Kemendag Batasi Impor Sepeda hingga Sepatu

    Ilham wibowo - 01 September 2020 10:13 WIB
    Kemendag Batasi Impor Sepeda hingga Sepatu
    Ilustrasi. FOTO: Media Indonesia
    Jakarta: Kementerian Perdagangan (Kemendag) telah memperbaharui aturan impor produk konsumsi seperti sepeda, produk elektronik, hingga alas kaki. Ketentuan baru tersebut disebut untuk melindungi produk dalam negeri.

    "Terdapat beberapa barang yang nilai pertumbuhannya (impor) di atas 70 persen," kata Menteri Perdagangan Agus Suparmanto, melalui keterangan resminya, Selasa, 1 September 2020.

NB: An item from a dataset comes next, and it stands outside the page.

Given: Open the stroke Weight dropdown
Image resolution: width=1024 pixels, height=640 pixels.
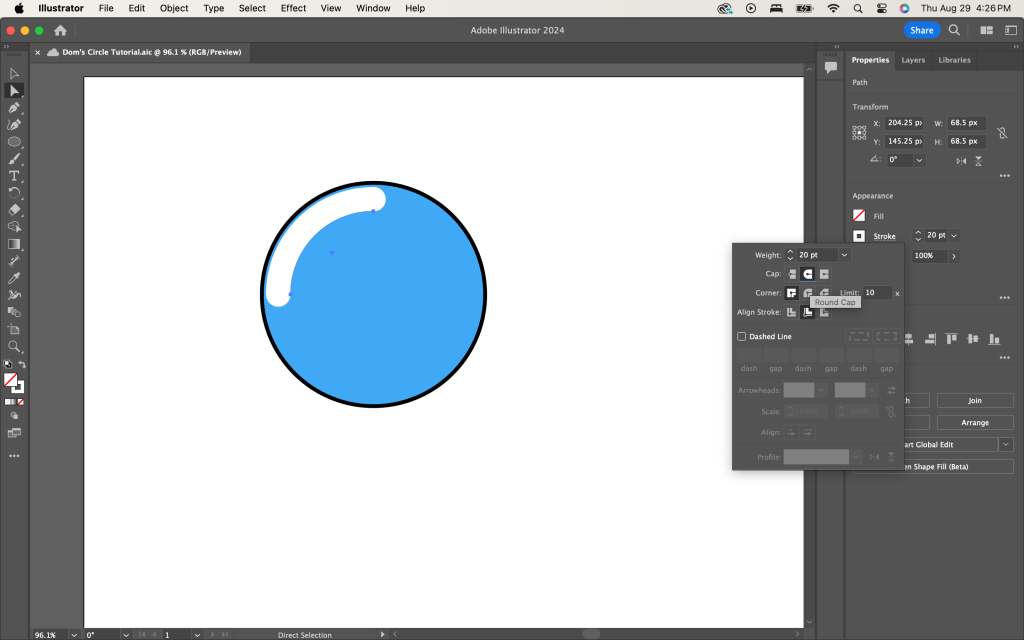Looking at the screenshot, I should 844,255.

    Selama periode pandemi covid-19 atau Mei-Juni 2020, rata-rata terjadi kenaikan impor barang konsumsi sebesar 50,64 persen dengan produk berupa tank, makanan dan minuman, alas kaki, elektronik, dan sebagainya. Kelompok produk yang masuk daftar untuk diatur tersebut saat ini sudah banyak diproduksi di dalam negeri.

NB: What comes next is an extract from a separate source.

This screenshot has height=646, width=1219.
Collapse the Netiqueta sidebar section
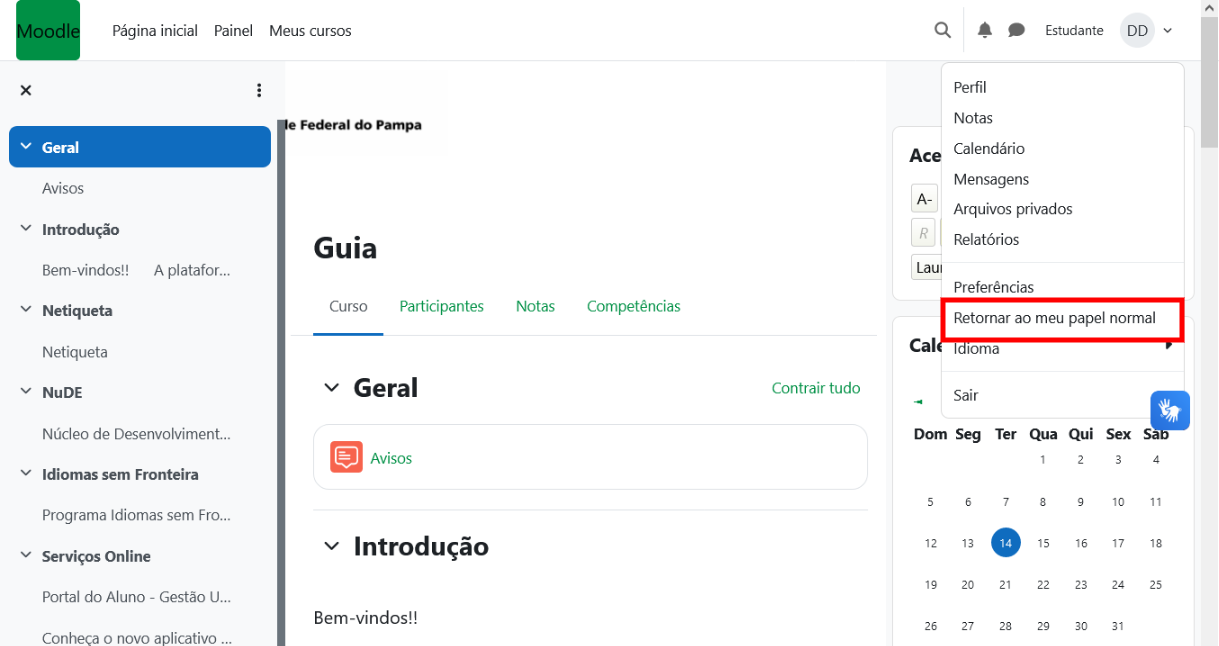pos(26,310)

    "Kemendag perlu melakukan pengaturan impor terhadap barang-barang tersebut,” ucap Agus.

    Regulasi yang telah berlaku per 28 Agustus 2020 tersebut yakni Peraturan Menteri Perdagangan (Permendag) Nomor 68 Tahun 2020 Tentang Ketentuan Impor Alas Kaki, Elektronik, dan Sepeda Roda Dua dan Roda Tiga.

    “Dengan Permendag Nomor 68 Tahun 2020 ini, para pelaku usaha wajib memiliki Persetujuan Impor (PI) dan LS untuk pemenuhan persyaratan impor komoditas tersebut," ucap Agus.

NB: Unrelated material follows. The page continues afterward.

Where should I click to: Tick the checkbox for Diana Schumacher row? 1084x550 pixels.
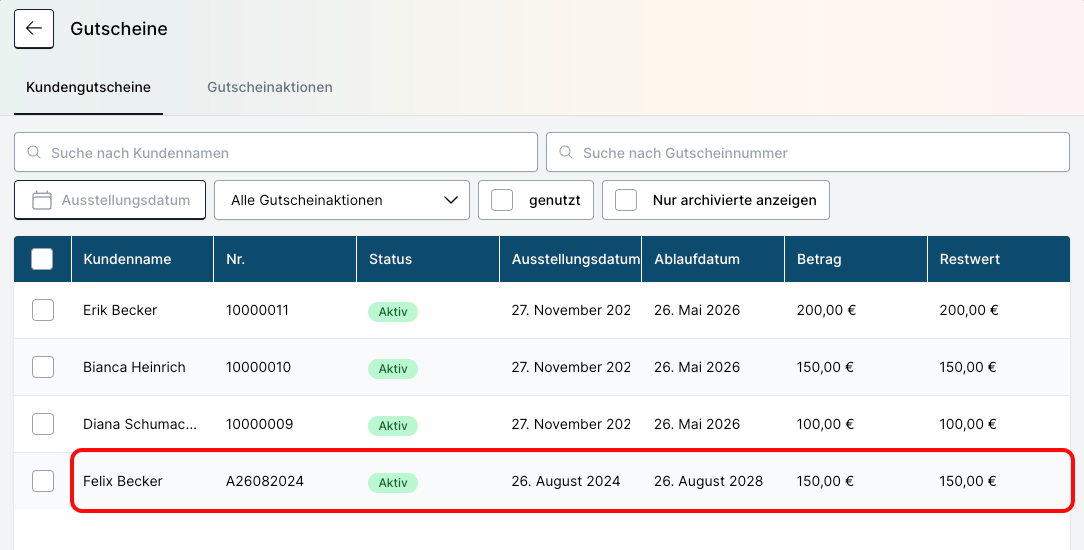[x=43, y=424]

    Kelompok alas kaki, yang diatur dalam Permendag tersebut yakni alas kaki dengan sol dari karet dengan pos tarif/HS 6404.11.10, 6404.11.20, 6404.11.90, 6404.19.00, dan 6404.20.00. Sementara kelompok elektronik, yang diatur adalah mesin pengatur suhu udara dengan pos tarif/HS 8415.10.10 dan 8415.10.90.

    Kemudian, untuk sepeda roda dua dan roda tiga yang diatur adalah pos tarif/HS 8712.00.10, 8712.00.20, 8712.00.30, dan 8712.00.90.  "Mekanisme pengawasan yang dilakukan juga mengalami perubahan, yang semula dilakukan di luar kawasan pabean (post border) kini dilakukan di kawasan pabean (border),” ucap Mendag.

    Direktur Jenderal Perdagangan Luar Negeri Didi Sumedi menambahkan Permendag tersebut juga mewajibkan para importir untuk menyampaikan laporan pelaksanaan impornya. Laporan tersebut dapat dilakukan secara elektronik baik terealisasi maupun tidak terealisasi setiap bulan paling lambat tanggal 15 bulan berikutnya melalui laman https://inatrade.kemendag.go.id.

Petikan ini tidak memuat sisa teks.